The Olivia Dean version was also well-received by critics. Nick Levine of the Official Charts called it a "stellar collaboration". Blunt Magazines Jake Fitzpatrick wrote that the "stormy, tender and anthemic" version was "a love letter to the kind of songwriting that knows when to burn slow". Rolling Stone UK included the song in their weekly Hot New Songs playlist.

==Commercial performance==
In the United Kingdom, "Rein Me In" debuted at number 86 on the UK singles chart, climbing to number six the following week, becoming Fender's fourth top-ten song and Dean's second consecutive top-ten song after "Nice to Each Other". On 26 February 2026, the song peaked at number one at its thirty-fifth week on the chart, breaking the record for the most consecutive weeks in the top 40 before reaching number one, previously held by Ed Sheeran's "Thinking Out Loud" with nineteen weeks. It became Fender's first and Dean's second number-one song on the chart. The song topped the chart for 23 non-consecutive weeks, becoming the longest-running male-female duet at number one, overtaking Rihanna and Jay-Z's "Umbrella", the longest-running number one of the 2020s, overtaking Alex Warren's "Ordinary", the longest-running number one by a British act, breaking a 32-year-long record previously held by Wet Wet Wet's "Love Is All Around", and ultimately becoming the longest-running number-one single in UK music history, surpassing the 73-year long record of 18 non-consecutive weeks set by Frankie Laine's "I Believe" in 1953. The song was named the UK's 2026 song of the summer.

In Ireland, "Rein Me In" debuted at number 16 in its opening week. The song remained in the top 40 for thirty-three consecutive weeks before rising to number one in the week commencing 13 February 2026, becoming Fender's first and Dean's second Irish number one single. The song subsequently spent 18 non-consecutive weeks at number one in Ireland, tying Bill Whelan's "Riverdance" (1994) for the longest-running number-one single in Irish music history.

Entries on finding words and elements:

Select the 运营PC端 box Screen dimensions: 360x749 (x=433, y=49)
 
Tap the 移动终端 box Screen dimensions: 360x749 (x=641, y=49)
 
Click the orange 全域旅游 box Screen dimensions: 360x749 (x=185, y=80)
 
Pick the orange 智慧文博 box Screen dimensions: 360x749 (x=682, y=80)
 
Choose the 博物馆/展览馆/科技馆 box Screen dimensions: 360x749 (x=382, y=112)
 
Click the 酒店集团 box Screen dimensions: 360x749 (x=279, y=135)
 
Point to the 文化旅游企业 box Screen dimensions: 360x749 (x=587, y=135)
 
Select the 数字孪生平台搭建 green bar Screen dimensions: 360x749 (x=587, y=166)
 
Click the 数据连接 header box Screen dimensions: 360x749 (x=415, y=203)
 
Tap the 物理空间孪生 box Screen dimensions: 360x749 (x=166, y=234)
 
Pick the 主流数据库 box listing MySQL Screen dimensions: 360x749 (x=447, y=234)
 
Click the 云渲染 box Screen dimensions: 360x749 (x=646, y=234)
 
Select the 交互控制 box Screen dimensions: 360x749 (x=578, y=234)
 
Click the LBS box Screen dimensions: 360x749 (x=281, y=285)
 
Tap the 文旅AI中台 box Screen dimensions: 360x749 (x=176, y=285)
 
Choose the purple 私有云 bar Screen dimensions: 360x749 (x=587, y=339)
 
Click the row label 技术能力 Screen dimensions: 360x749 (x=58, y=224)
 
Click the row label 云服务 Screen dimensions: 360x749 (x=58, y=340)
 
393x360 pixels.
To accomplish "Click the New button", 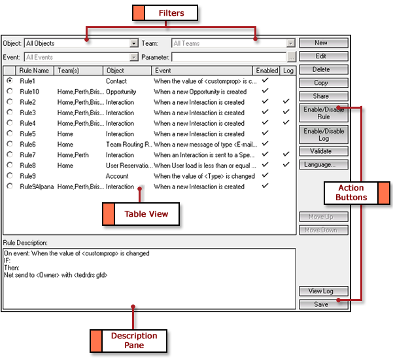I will point(320,43).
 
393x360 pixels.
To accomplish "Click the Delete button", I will point(320,69).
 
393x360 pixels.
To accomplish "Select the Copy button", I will point(320,83).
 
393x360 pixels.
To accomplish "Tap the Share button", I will point(320,96).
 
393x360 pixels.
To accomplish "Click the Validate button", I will point(320,151).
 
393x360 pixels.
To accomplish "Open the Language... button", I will point(320,165).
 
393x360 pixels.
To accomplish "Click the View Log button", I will point(320,291).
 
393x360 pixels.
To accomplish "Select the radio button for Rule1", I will point(10,81).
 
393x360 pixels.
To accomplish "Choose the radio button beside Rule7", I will point(10,155).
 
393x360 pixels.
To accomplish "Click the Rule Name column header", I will point(35,70).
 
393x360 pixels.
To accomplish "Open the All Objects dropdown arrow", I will point(133,44).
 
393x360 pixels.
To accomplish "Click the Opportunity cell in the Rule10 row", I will point(122,92).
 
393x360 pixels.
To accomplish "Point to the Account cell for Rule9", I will point(117,176).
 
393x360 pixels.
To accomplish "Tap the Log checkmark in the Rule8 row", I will point(286,166).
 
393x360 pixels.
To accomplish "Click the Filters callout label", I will point(165,12).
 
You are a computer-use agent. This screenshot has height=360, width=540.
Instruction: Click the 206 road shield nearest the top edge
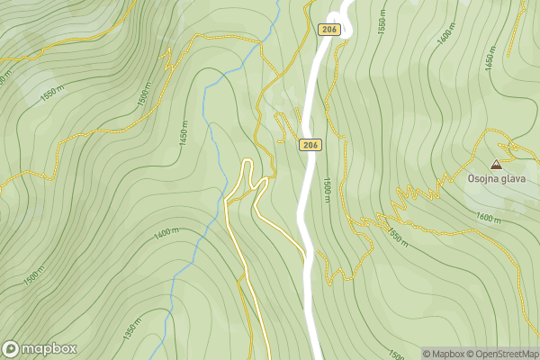(328, 30)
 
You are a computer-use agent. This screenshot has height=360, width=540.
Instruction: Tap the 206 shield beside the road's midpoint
(311, 144)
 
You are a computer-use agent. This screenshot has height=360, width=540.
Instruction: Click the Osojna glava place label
(496, 178)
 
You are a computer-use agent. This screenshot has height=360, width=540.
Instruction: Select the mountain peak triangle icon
(496, 164)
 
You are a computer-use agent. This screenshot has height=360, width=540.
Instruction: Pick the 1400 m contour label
(166, 233)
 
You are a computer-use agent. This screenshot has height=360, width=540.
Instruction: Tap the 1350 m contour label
(132, 329)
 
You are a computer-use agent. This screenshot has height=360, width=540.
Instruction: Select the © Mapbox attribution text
(446, 354)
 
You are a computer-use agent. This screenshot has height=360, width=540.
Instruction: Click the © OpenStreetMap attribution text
(506, 354)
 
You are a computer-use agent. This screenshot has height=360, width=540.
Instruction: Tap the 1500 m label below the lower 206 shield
(325, 189)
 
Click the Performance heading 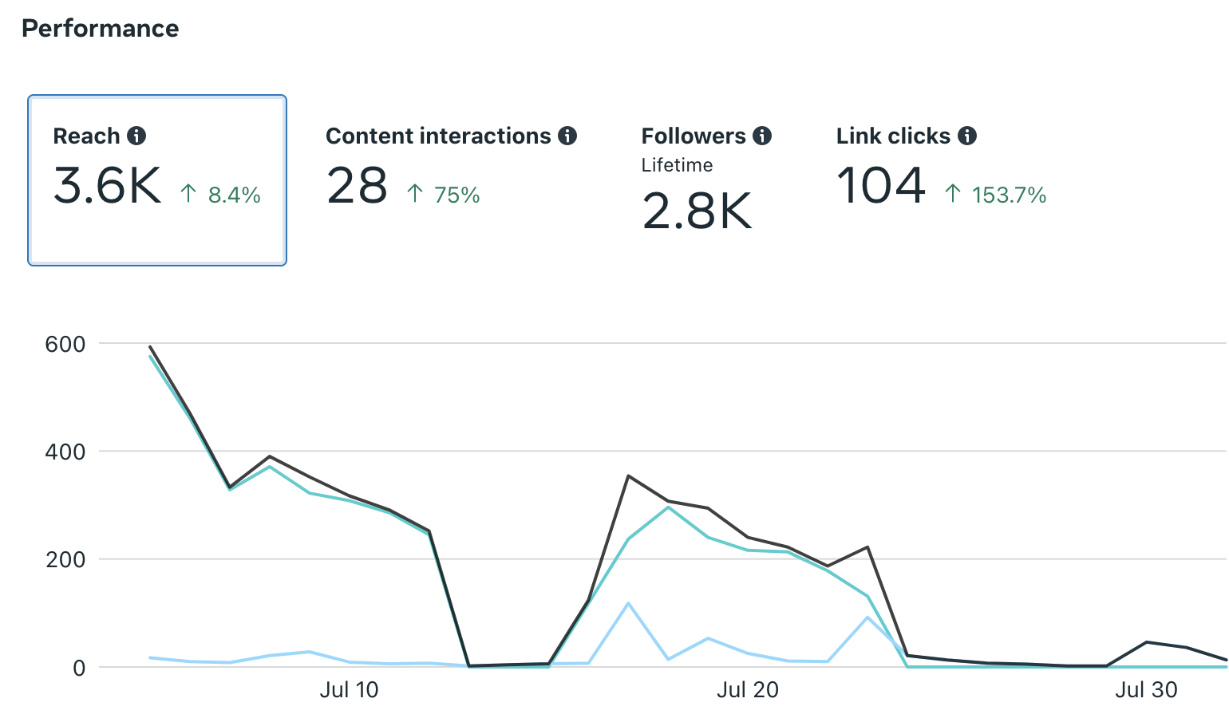coord(100,29)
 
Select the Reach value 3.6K coord(108,187)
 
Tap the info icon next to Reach coord(137,136)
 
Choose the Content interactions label coord(438,136)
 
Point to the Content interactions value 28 coord(357,187)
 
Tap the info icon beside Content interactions coord(567,136)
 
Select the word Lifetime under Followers coord(677,165)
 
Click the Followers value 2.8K coord(697,211)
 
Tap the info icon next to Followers coord(762,136)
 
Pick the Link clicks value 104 coord(881,186)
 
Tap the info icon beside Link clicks coord(967,136)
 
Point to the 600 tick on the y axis coord(65,345)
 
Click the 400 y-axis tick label coord(65,452)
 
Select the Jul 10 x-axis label coord(349,690)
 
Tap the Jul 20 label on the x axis coord(747,690)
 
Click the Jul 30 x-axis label coord(1146,690)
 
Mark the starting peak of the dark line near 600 coord(150,347)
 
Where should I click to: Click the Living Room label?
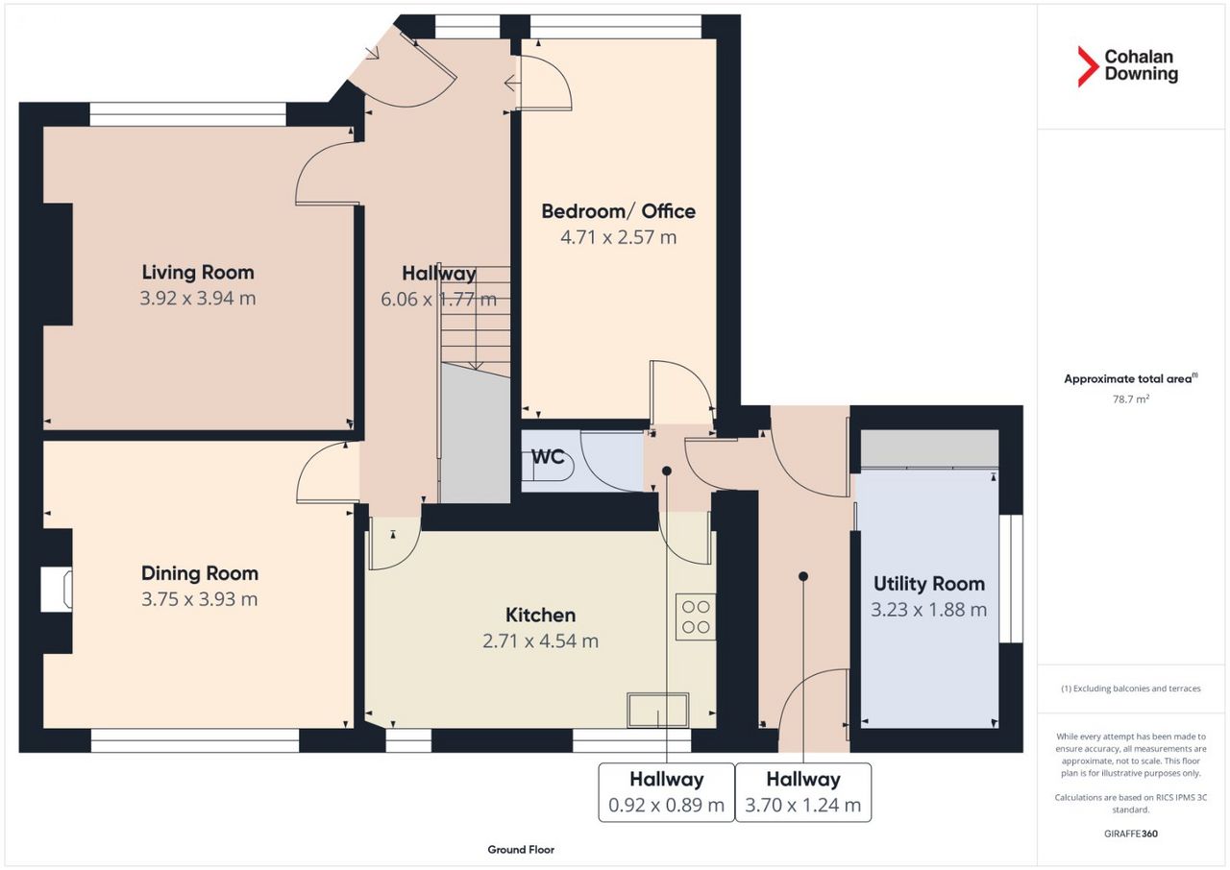click(x=198, y=272)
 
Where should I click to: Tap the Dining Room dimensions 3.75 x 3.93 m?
click(x=199, y=599)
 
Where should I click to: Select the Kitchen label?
click(x=540, y=615)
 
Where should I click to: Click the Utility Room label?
click(x=929, y=584)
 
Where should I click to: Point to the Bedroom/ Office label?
click(x=618, y=211)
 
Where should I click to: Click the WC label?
click(x=548, y=456)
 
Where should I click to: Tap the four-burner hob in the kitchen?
click(x=696, y=617)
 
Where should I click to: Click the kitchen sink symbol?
click(x=658, y=710)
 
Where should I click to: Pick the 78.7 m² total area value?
click(x=1131, y=399)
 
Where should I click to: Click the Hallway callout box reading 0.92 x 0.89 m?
click(x=666, y=792)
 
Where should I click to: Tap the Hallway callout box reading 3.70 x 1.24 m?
click(x=802, y=792)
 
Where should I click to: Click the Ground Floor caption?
click(x=521, y=850)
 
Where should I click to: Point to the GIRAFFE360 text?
click(x=1131, y=834)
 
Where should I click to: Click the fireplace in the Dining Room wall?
click(x=56, y=590)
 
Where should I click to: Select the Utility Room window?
click(x=1011, y=578)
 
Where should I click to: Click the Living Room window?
click(x=187, y=114)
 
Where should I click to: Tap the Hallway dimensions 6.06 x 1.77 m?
click(x=439, y=299)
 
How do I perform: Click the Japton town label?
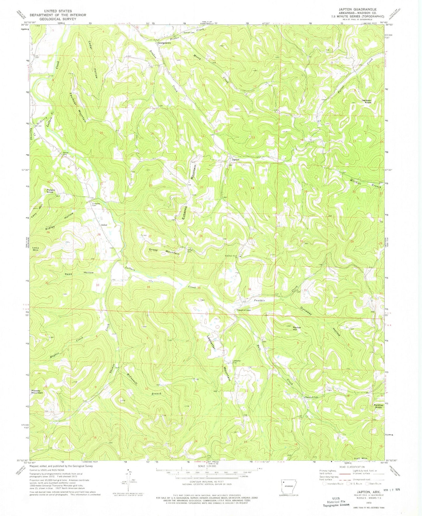tap(235, 160)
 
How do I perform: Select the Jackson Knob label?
tap(366, 102)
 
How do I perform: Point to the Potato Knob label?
tap(51, 191)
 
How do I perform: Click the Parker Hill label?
tap(297, 328)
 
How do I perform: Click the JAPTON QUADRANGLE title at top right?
tap(361, 9)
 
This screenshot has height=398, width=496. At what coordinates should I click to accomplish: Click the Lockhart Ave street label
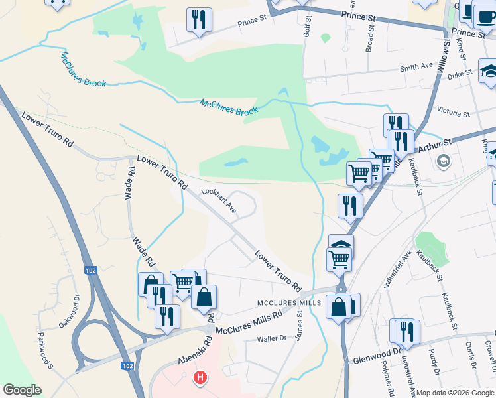coord(219,200)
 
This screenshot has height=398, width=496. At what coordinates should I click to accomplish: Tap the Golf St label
coord(308,27)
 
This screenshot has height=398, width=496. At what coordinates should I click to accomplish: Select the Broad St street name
coord(370,40)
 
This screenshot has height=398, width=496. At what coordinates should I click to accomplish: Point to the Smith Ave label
coord(416,68)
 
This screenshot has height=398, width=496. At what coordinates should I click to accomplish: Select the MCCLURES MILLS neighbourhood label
coord(289,302)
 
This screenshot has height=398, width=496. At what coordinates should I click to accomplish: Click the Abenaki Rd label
coord(193,352)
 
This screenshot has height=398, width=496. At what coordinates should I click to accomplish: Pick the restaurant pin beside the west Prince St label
coord(199,20)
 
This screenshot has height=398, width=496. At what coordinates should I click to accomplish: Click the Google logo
coord(22,390)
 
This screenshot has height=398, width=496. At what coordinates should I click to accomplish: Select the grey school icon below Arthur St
coord(443,161)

- What you will do:
[A] Sum up the text about "Rein Me In" in two sentences.
[B] Pull out every line of the rows that contains the string "Knob". Case counts.

- Answers provided:
[A] Critics praised the Olivia Dean version of "Rein Me In", and in the UK the song reached number one in its thirty-fifth week on the chart. It spent 23 non-consecutive weeks at number one there, the longest run in UK music history, and in Ireland its 18 non-consecutive weeks at number one tied Bill Whelan's "Riverdance" for the Irish record.

[B]
How do I perform: Select the Jackson Knob label?
How do I perform: Point to the Potato Knob label?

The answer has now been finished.